Où est notre humanité? L’absence d’empathie pour les victimes et les otages du  7 Octobre, et plus tard, vis à vis de la population de Gaza, affamée et bombardée. Sommes nous encore des êtres humains capables de reconnaître l’étranger comme être humain? Vivons nous sur terre ou dans des bulles étanches, bulles de vengeance, de religion, d’idéologie?

Après le Tract N°60 d’Eva Illouz – le 8-octobre Généalogie d’une haine vertueuse. J’étais très curieuse du tract d’Isabella Haddad qui me semblait lui répondre. Attention : Reconnaître l’étranger est composé de plusieurs textes : une conférence tenue en septembre 2023 consacrée à Edward Said (donc juste avant les évènements), puis d’une postface Gaza novembre 2023, enfin, un Post-scriptum, mai 2025. 

Communément considéré comme une figure radicale aux États-Unis, Said a d’abord et surtout été un
théoricien de la littérature. Le rapport entre les représentations traditionnelles de l’Europe, en matière
de littérature notamment, et les conquêtes du pouvoir impérialiste est l’objet d’étude sur lequel il a
choisi de braquer notre regard. Il n’en reste pas moins que le roman demeurait son sujet, un sujet de
prédilection.

l’Orientalisme CLIC m’a impressionnée mais que j’aurais plutôt classé dans la catégorie Essais que Roman. Isabella Hammad est romancière, elle expose ici les clés de sa propre création littéraire, l’une d’elle est la Construction de scènes de Reconnaissance ou moments d’anagnorisis  concept hérité d’Aristote. Elle explicite de terme savant en l’illustrant d’exemples universels comme le mythe d’Œdipe

il a nommé anagnorisis l’instant où la vérité se fait jour pour un personnage, cet instant qui aimante l’
intrigue, ce noeud de tous les mystères. Dans le schéma classique où l’action culmine avant de retomber
avec le dénouement, c’est bien au sommet, au moment du retournement tragique, que l’anagnorisis se
produit en général.

Soudain, les diverses prédictions de la pièce s’imbriquent, la vérité éclate, Œdipe a d’ores et déjà tué son père et épousé sa mère. C’est l’instant de la reconnaissance

 Cet épisode de la reconnaissance est aussi à la base du roman de Ghassan Kanafani, Retour à Haïfa, (malheureusement indisponible en français) où deux réfugiés de la Nakba retournent dans leur maison de Haïfa où ils avaient abandonné leur bébé, Khaldoun, lors de leur fuite.  Khaldoun devenu Dov refuse de les suivre. 
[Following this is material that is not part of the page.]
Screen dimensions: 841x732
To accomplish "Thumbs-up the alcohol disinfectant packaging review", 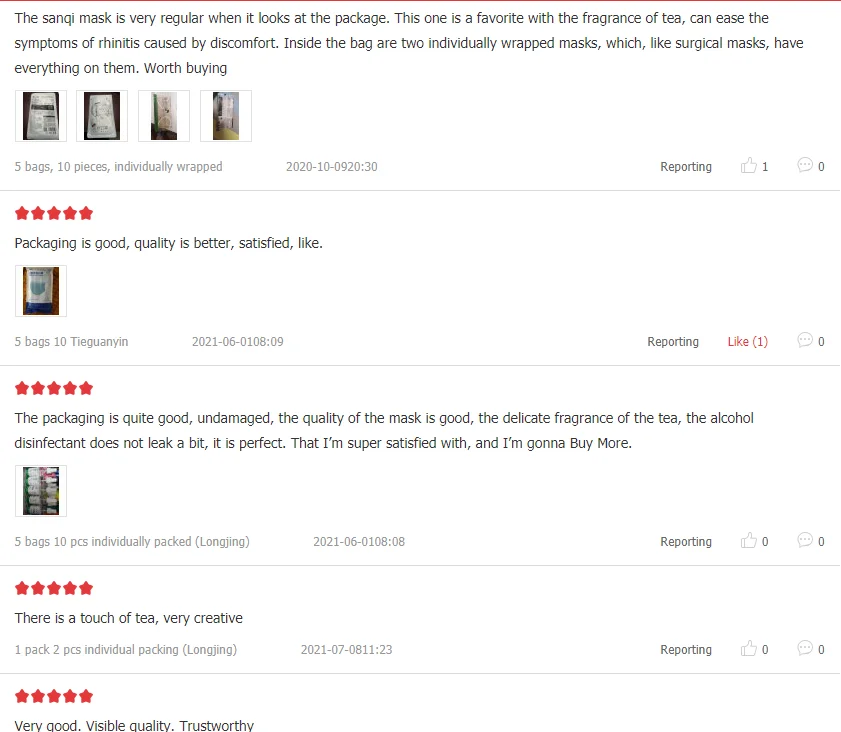I will [x=749, y=541].
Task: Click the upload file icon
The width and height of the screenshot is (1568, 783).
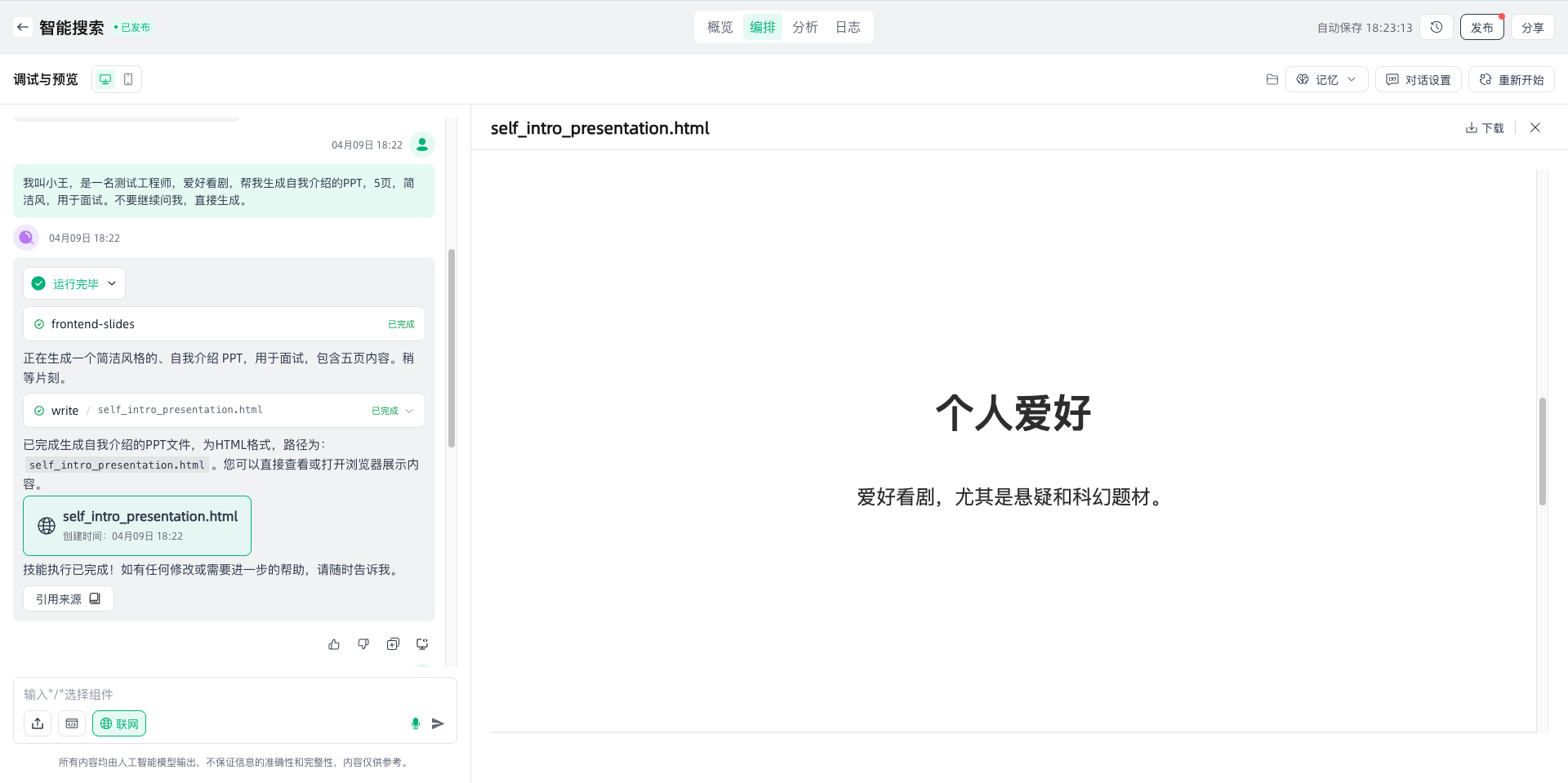Action: click(38, 723)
Telle est l’histoire du roman de Ghassan Kanafani Retour à Haïfa,

Comme celle de l’histoire d’Œdipe, cette intrigue repose sur des retrouvailles familiales perverties. […]
Dans ces cas-là, il s’agit de l’identité de tel ou tel : celui qu’on prenait pour un étranger fait partie de la
famille.
[…]
Dans la tragédie, comme dans le roman, comme dans la vie, les forces humaines ne font pas le poids face à celles du destin, des circonstances ou du hasard »

Reconnaissance dans la tragédie familiale mais aussi reconnaissance de l’autre comme humain dans la tragédie politique

J’ai autrefois entendu Omar Barghouti, activiste palestinien et cofondateur du mouvement BDS,
Boycott, Désinvestissement et Sanctions, parler d’un « instant mes yeux s’ouvrent », que j’appellerai
pour ma part, vous l’aurez compris, l’instant de reconnaissance. Il parlait plus précisément du tournant
dans l’action où l’Israélien réalise que le Palestinien est un être humain au même titre que lui.

L’autrice raconte l’écriture d’une nouvelle inspirée par la rencontre avec un soldat déserteur. Elle « fait intervenir l’idée d’épiphanie »

« l’instant épiphanique n’est pas tant l’instant où l’on comprend que celui où s’introduit un changement
de perspective.
Le problème, avec le soldat israélien de Barghouti et celui de ma nouvelle, c’est qu’on prend pour sujet de
l’épiphanie un non-Palestinien, qui se décentre et reconnaît brutalement l’humanité du Palestinien. »

Isabella Hammad évoque un premier roman biographique racontant son grand père (pas traduit en français). Elle se réfère à la littérature mondiale : entre autres L’amie prodigieuse .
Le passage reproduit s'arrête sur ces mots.